La langue tunisienne pourrait être le vecteur apaisant. Mais elle est également menacée car  trop expressive, trop persuasive, trop imagée. Elle est l’allié de la tolérance et de la conciliation. Elle n’a jamais été guerrière, elle est douce et parfumée, elle est du Marcel Pagnol ! Elle est méditerranéenne authentiquement.
Les islamistes la combattent assidûment. Ils s’efforcent et parviennent à ne parler que l’arabe classique oriental, dépouillé de toute familiarité, sans truculence, sans grossièreté ni amour. Derrière leur barbe, ils s’expriment sentencieusement à la façon des docteurs de Molière, en levant le doigt bien haut comme pour accompagner l’envol de leurs mots.
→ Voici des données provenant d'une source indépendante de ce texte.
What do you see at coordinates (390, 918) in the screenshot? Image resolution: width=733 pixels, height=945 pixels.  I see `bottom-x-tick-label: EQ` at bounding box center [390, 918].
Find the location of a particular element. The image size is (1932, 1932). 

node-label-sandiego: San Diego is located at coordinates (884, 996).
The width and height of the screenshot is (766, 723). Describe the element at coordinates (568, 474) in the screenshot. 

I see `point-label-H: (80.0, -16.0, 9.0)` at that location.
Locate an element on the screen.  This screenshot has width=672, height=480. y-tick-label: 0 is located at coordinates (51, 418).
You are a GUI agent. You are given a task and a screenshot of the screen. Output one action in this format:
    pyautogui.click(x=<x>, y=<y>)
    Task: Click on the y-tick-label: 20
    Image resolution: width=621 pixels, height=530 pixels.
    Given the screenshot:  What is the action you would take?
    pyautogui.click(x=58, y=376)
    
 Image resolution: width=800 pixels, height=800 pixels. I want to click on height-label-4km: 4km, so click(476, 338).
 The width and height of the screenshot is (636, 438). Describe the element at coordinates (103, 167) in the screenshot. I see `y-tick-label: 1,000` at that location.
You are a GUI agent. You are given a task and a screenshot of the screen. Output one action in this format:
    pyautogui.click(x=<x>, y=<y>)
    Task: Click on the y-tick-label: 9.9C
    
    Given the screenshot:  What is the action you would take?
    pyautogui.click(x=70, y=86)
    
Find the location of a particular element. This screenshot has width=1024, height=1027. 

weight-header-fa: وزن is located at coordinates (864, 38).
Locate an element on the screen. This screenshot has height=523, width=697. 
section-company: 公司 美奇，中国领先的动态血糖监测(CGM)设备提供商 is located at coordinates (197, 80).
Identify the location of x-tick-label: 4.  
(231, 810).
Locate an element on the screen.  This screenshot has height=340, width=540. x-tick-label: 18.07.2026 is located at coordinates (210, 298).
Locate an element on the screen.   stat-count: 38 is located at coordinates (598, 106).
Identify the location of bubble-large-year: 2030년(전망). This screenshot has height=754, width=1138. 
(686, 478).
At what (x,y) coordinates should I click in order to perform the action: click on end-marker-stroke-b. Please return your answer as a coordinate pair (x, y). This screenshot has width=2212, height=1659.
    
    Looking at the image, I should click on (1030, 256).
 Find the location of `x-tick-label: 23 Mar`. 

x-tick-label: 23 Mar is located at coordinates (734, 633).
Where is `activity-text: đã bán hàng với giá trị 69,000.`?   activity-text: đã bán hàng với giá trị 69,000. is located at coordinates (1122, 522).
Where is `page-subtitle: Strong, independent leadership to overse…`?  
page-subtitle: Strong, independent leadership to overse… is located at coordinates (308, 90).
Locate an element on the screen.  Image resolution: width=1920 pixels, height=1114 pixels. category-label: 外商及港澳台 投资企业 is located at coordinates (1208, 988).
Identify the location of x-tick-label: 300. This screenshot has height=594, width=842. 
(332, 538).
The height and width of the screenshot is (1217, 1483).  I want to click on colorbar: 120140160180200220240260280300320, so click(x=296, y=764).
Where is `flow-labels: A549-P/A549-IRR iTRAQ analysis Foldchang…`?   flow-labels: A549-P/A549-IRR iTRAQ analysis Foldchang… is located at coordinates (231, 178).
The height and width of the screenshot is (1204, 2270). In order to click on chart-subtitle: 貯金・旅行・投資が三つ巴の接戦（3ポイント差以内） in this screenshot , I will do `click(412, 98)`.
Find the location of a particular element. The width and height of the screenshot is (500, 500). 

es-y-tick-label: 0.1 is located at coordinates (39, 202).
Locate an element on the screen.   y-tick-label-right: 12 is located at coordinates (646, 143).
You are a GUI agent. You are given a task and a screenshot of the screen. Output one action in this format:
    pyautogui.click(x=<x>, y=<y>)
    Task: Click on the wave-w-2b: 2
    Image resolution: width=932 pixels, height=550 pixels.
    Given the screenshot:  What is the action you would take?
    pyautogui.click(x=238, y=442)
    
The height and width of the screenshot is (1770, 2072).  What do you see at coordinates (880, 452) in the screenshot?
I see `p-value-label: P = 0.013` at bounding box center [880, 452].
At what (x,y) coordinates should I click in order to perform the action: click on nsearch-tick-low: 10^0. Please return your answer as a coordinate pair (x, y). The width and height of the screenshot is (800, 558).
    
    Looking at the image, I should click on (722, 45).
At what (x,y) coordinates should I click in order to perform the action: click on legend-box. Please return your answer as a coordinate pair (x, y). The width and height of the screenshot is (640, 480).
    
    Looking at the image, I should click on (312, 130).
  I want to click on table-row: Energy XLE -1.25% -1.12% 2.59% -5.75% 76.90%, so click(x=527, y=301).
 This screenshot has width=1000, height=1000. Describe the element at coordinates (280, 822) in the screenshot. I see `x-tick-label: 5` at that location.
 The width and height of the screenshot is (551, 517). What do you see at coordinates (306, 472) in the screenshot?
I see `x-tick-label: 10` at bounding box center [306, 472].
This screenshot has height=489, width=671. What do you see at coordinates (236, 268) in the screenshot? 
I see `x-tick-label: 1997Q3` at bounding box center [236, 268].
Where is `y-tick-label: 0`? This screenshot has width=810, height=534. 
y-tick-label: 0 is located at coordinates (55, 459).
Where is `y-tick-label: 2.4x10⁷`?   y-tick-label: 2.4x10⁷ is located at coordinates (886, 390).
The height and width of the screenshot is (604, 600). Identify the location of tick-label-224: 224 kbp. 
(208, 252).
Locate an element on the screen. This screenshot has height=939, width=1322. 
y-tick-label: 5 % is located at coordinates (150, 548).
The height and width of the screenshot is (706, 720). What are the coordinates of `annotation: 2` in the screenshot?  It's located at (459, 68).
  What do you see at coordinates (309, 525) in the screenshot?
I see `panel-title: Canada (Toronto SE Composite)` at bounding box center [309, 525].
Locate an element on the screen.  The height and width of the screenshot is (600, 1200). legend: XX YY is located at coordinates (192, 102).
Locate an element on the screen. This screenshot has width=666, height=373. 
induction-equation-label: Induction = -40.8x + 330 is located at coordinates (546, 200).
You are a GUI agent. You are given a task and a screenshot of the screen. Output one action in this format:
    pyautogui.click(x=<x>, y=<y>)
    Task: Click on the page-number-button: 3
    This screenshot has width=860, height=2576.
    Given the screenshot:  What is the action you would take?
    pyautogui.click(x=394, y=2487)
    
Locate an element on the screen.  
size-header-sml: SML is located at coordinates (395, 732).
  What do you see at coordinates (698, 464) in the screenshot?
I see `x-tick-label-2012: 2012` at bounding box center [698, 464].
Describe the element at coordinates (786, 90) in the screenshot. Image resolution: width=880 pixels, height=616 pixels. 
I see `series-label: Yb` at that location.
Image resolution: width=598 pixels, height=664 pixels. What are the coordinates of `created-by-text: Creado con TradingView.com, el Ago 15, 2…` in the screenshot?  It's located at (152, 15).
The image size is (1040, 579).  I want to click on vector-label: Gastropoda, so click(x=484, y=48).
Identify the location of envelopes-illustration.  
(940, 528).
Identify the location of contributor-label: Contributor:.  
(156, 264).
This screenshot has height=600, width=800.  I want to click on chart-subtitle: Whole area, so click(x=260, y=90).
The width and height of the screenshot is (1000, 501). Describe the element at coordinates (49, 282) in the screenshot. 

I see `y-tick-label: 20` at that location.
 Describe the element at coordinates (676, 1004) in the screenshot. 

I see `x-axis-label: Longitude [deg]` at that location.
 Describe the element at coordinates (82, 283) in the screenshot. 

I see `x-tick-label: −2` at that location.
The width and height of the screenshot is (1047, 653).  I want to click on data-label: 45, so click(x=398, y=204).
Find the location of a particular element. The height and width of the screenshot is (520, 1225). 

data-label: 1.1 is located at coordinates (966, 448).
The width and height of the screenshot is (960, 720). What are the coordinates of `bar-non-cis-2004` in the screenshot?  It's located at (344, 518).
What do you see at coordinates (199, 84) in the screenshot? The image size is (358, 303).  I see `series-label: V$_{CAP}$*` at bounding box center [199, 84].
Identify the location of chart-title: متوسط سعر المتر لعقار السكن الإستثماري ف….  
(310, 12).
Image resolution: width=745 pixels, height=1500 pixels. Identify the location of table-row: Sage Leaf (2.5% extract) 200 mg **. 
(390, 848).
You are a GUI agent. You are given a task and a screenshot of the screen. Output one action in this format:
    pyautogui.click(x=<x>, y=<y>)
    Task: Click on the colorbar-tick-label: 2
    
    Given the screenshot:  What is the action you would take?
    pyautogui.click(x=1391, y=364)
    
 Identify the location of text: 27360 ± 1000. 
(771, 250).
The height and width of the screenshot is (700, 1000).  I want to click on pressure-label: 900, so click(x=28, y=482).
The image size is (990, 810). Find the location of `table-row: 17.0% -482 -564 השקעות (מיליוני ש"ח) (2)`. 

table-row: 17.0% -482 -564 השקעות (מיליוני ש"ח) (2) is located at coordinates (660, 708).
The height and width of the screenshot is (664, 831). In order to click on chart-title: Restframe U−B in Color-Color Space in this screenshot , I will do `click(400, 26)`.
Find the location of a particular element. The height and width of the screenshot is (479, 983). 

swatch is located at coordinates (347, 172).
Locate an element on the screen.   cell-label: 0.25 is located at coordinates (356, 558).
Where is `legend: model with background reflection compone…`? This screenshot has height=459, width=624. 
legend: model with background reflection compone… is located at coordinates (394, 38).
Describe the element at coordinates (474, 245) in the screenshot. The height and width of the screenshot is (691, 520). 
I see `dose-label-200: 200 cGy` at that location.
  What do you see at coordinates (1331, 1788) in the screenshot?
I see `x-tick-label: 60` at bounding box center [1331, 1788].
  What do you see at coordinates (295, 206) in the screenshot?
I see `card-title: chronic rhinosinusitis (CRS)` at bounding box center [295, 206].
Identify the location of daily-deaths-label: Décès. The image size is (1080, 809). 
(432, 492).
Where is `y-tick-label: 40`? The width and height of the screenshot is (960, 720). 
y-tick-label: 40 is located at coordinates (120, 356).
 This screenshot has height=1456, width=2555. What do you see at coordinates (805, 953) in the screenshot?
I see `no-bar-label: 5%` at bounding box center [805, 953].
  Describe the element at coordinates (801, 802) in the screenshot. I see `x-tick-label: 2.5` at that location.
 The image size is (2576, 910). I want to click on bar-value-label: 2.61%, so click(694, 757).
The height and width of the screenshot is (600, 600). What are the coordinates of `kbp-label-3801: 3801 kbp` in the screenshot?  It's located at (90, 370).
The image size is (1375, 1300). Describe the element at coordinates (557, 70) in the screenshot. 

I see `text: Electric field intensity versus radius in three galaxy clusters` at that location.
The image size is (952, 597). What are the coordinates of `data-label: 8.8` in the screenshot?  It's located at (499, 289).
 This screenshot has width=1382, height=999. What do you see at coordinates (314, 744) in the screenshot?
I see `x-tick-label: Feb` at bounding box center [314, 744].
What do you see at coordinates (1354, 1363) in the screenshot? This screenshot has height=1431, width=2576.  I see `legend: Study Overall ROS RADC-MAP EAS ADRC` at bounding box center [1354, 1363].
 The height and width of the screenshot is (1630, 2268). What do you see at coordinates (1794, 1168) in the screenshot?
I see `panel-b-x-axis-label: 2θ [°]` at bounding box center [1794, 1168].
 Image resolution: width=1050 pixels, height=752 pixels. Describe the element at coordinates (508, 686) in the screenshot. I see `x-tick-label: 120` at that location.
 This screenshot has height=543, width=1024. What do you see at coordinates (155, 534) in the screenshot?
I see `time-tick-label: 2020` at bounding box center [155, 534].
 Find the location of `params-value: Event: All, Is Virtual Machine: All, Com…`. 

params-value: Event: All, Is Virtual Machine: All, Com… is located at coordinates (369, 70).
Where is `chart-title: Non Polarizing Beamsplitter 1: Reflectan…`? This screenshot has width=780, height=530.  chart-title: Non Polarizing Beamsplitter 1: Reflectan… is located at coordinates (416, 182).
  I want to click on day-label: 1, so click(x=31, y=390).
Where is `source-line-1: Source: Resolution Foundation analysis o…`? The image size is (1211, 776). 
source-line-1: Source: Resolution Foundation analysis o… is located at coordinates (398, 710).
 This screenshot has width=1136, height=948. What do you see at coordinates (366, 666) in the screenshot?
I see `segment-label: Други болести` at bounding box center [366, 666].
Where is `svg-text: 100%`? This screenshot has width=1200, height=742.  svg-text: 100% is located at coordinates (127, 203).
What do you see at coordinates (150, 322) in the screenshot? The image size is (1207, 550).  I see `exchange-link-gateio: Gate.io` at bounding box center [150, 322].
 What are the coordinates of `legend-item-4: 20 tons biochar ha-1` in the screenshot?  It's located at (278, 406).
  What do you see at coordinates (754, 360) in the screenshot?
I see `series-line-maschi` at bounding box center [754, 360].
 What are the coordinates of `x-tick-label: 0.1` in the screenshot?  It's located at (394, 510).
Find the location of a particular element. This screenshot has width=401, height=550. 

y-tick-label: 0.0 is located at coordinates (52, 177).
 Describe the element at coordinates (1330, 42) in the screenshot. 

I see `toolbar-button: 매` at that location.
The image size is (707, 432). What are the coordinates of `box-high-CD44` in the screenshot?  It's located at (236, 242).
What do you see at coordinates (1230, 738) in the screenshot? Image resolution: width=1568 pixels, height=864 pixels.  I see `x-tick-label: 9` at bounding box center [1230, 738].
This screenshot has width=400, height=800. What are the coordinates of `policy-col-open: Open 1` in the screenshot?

Pour eux, la langue arabe est sacrée, elle doit être tamisée de toutes impuretés.
Même l’accent régional est suspect, car il signale une identité qui ne saurait se superposer aux mots du Coran. Une présentatrice de télévision en a fait les frais en prononçant par inadvertance une expression qui dénonçait son origine provinciale.

Tout comme le français, la langue tunisienne « derja » est devenue idéologiquement suspecte. Les islamistes et les réactionnaires veulent la cantonner à la cuisine.
L’exacerbation de la fracture linguistique est un signe avant coureur de la démarcation des lignes d’un conflit interne qui menace la Tunisie.
Il est urgent de siffler l’armistice de la guerre des langues.